Prior to the FDA, she served as Chief Scientific Officer at the Immune Tolerance Network (ITN), a non-profit consortium of researchers seeking new treatments for diseases of the immune system. At ITN, Dr. Seyfert-Margolis oversaw the development of over 20 leading edge assay development and centralized laboratory facilities, bringing them to GLP and CLIA compliance. She designed and implemented biomarker discovery studies for over 25 Phase II clinical trials across a broad array of immunologically mediated diseases including autoimmune disorders, allergy, and solid organ transplantation.
Prior to this, she served as Director of the Office of Innovative Scientific Research Technologies at the National Institute of Allergy and Infectious Diseases at NIH, where she worked to integrate emerging technologies into existing immunology and infectious disease programs.
Dr. Seyfert-Margolis completed her PhD in immunology at the University of Pennsylvania’s School of Medicine, and her post-doctoral fellowship work at Harvard University and the National Cancer Institute.
George Rehm is Director of Artera.AI and lead mentor in the QB3 early-stage mentoring program.

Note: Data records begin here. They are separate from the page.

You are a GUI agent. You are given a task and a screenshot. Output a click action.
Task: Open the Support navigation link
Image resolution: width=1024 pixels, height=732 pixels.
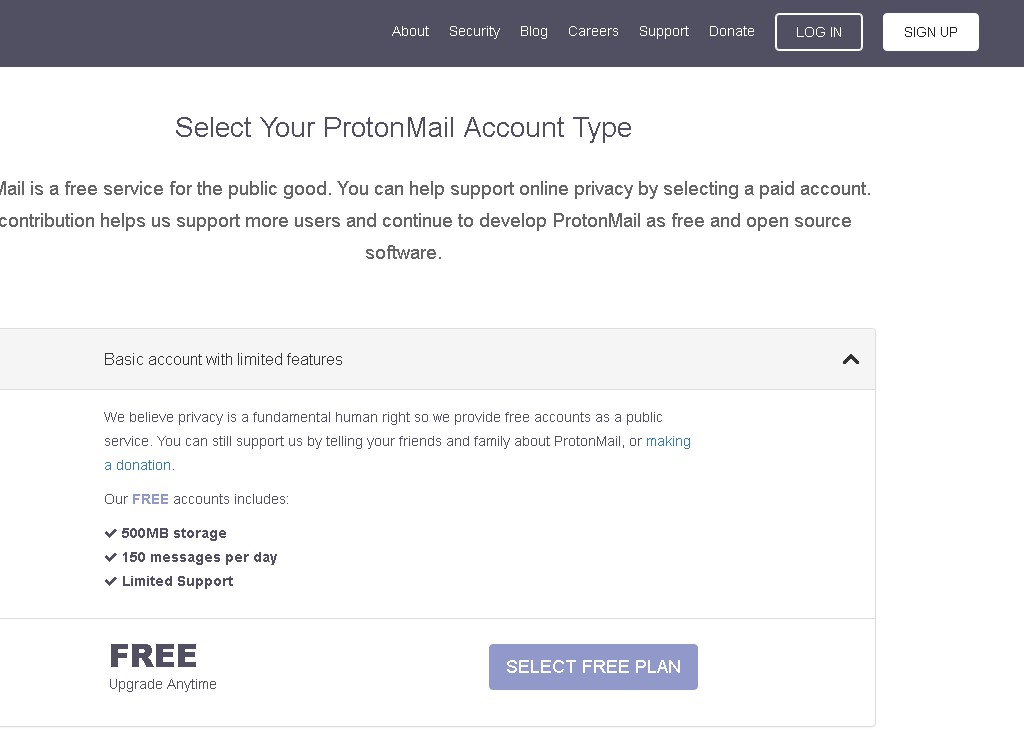pos(664,31)
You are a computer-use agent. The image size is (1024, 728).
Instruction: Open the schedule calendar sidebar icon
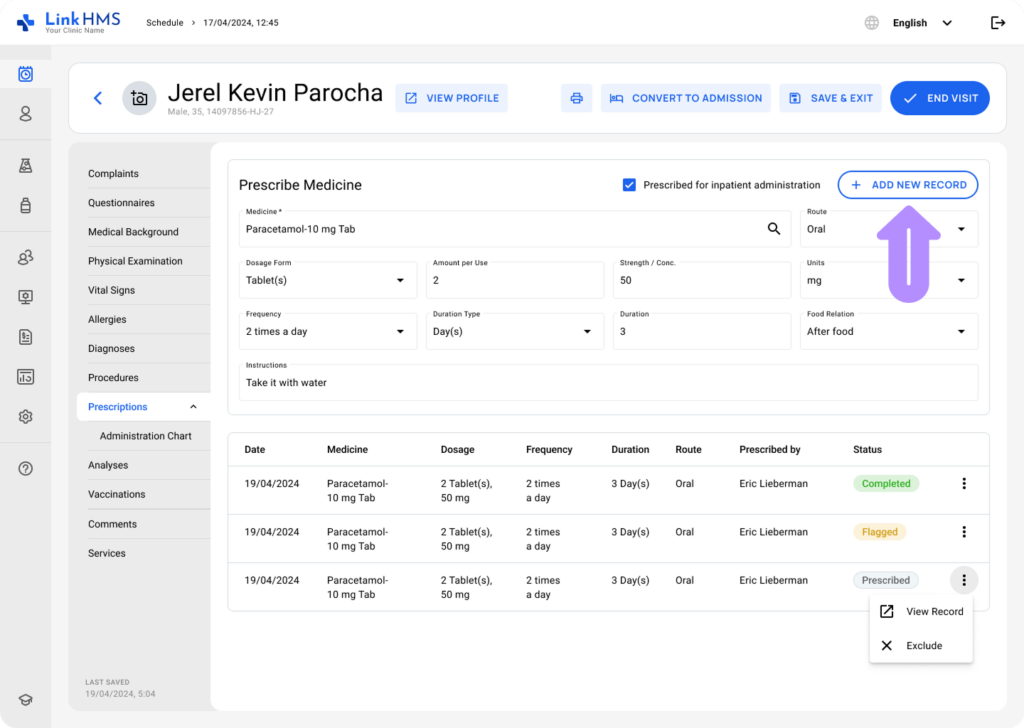[26, 74]
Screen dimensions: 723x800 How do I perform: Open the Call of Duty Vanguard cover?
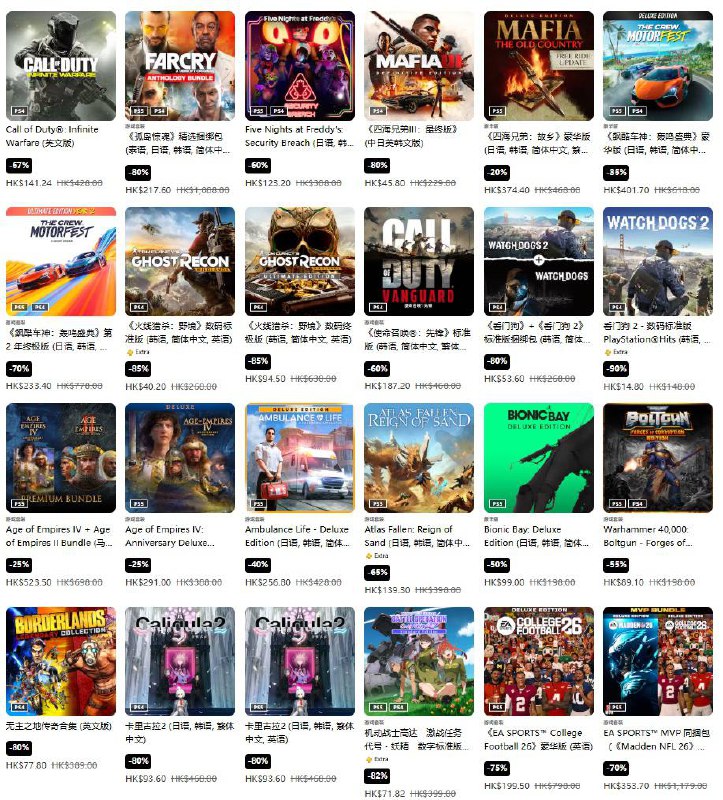419,261
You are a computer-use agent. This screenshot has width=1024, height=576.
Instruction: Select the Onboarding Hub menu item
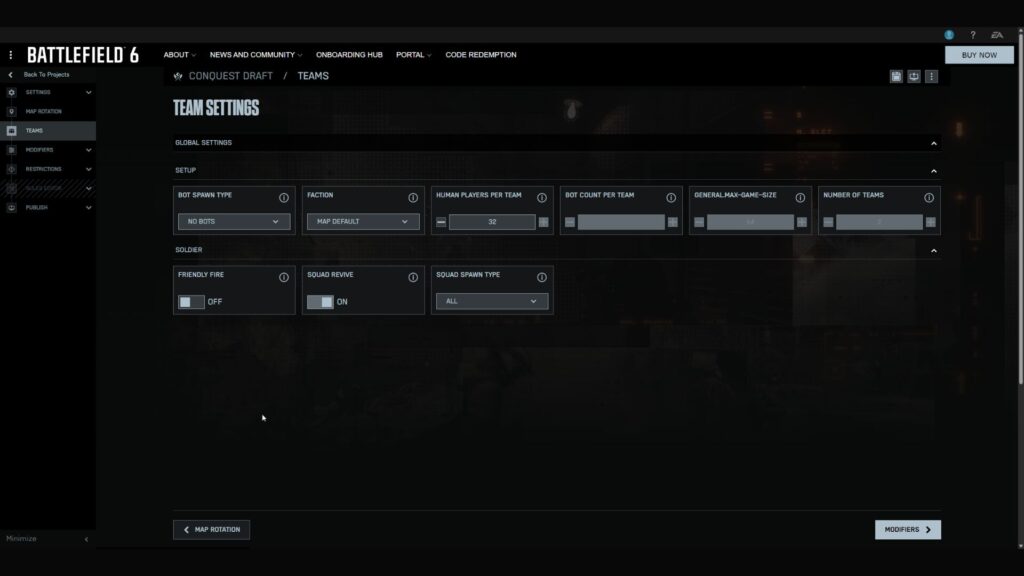[349, 55]
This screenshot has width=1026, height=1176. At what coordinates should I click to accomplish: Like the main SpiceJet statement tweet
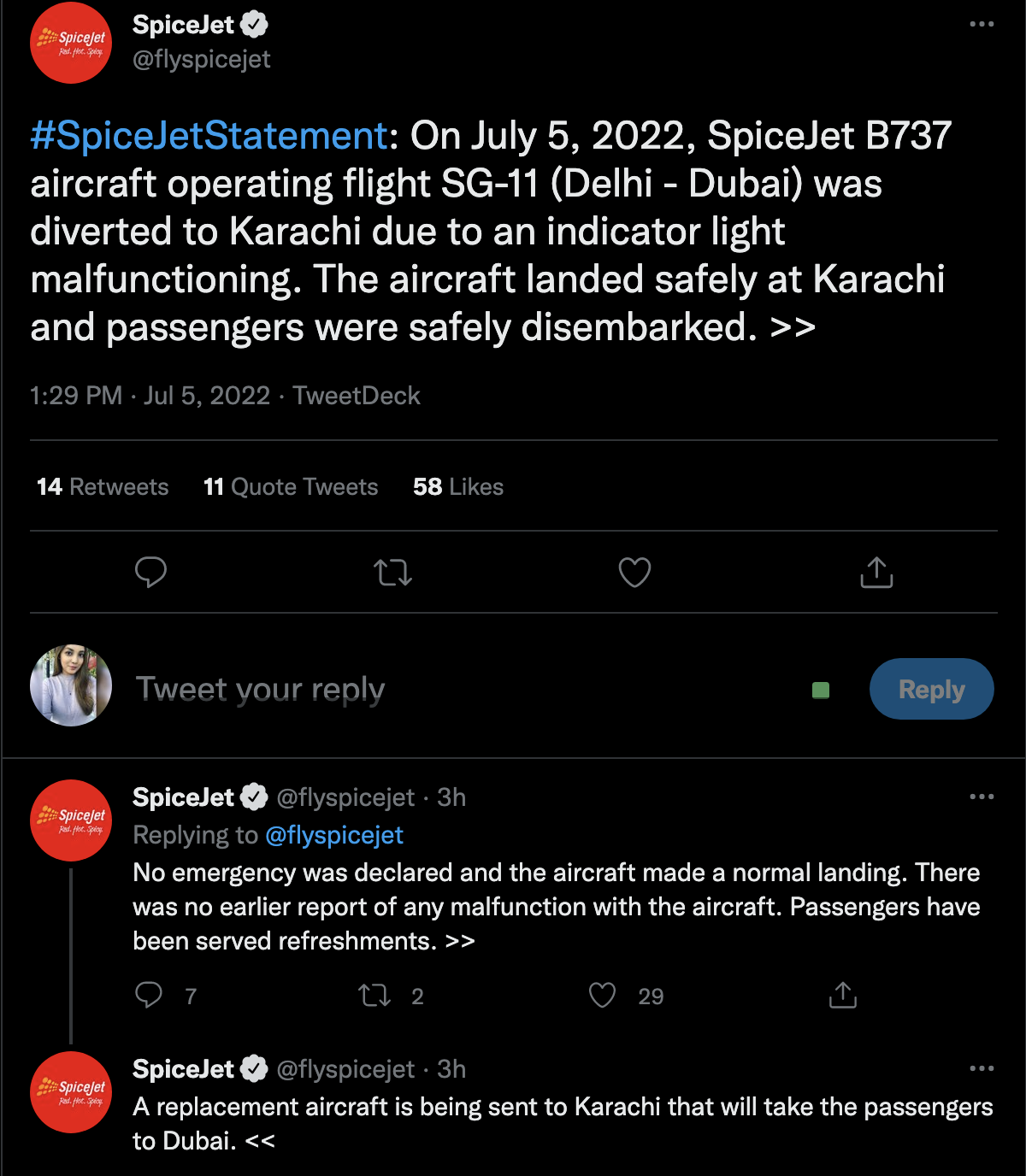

Previously, George Rehm worked as a Director at Butterfly Networks Inc. Hyperfine Research, PFS Genomics (Exact Sciences), Adamas Pharma (Supernus), crescendo Biosciences (Myriad Genetics), Decipher (Veracyte). In addition, he developed healthcare investment capability on behalf of one of Europe’s largest family offices, with stakes in venture, private equity, long-short hedge funds, and public stocks. After living and working in Europe for more than 25 years, George is now putting his experience to work supporting young firms being incubated from the UC/UCSF ecosystem from his home base in Berkeley.